• _PROVIDED RECORDS_:
-------

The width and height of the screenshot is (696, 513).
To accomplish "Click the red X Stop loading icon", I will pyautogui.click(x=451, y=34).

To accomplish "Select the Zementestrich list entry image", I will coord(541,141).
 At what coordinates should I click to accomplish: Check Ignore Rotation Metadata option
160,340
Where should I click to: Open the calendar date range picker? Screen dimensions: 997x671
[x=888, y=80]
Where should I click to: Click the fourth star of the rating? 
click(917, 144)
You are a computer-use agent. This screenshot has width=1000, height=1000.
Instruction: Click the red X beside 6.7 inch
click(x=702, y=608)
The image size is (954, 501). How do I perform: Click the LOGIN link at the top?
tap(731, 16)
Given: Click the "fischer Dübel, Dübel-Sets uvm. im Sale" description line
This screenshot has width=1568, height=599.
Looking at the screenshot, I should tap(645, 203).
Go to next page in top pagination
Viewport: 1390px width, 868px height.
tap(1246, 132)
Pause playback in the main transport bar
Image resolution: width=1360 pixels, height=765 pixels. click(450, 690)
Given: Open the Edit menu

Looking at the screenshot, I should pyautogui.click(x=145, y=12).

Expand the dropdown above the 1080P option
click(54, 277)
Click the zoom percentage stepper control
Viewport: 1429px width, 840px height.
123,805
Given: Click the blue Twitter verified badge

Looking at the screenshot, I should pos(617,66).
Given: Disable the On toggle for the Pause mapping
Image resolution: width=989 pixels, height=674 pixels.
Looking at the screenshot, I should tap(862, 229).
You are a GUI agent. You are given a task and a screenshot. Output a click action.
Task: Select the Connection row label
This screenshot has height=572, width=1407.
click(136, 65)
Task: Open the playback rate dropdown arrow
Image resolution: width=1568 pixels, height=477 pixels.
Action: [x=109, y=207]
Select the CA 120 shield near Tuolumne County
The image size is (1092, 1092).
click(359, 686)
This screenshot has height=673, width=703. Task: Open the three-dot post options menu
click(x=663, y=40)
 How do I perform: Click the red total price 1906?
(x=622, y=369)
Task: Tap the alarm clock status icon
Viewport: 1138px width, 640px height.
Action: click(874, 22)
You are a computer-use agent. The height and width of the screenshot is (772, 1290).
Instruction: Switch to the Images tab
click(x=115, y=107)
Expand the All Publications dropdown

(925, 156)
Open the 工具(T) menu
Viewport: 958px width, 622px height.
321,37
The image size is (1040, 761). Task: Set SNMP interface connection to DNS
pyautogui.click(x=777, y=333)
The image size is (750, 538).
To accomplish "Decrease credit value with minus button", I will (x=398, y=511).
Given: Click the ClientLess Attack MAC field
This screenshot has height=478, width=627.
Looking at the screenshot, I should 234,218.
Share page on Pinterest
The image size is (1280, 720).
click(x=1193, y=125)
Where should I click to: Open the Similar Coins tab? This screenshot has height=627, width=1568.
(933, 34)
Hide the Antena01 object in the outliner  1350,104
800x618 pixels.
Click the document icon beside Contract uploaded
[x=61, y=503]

-------

• _PROBLEM TO SOLVE_: The answer must be the line containing "Hide the Antena01" and every line after it to the end of the data, exactly as written.

• _RESPONSE TO THE EXERCISE_:
Hide the Antena01 object in the outliner  1350,104
800x618 pixels.
Click the document icon beside Contract uploaded
[x=61, y=503]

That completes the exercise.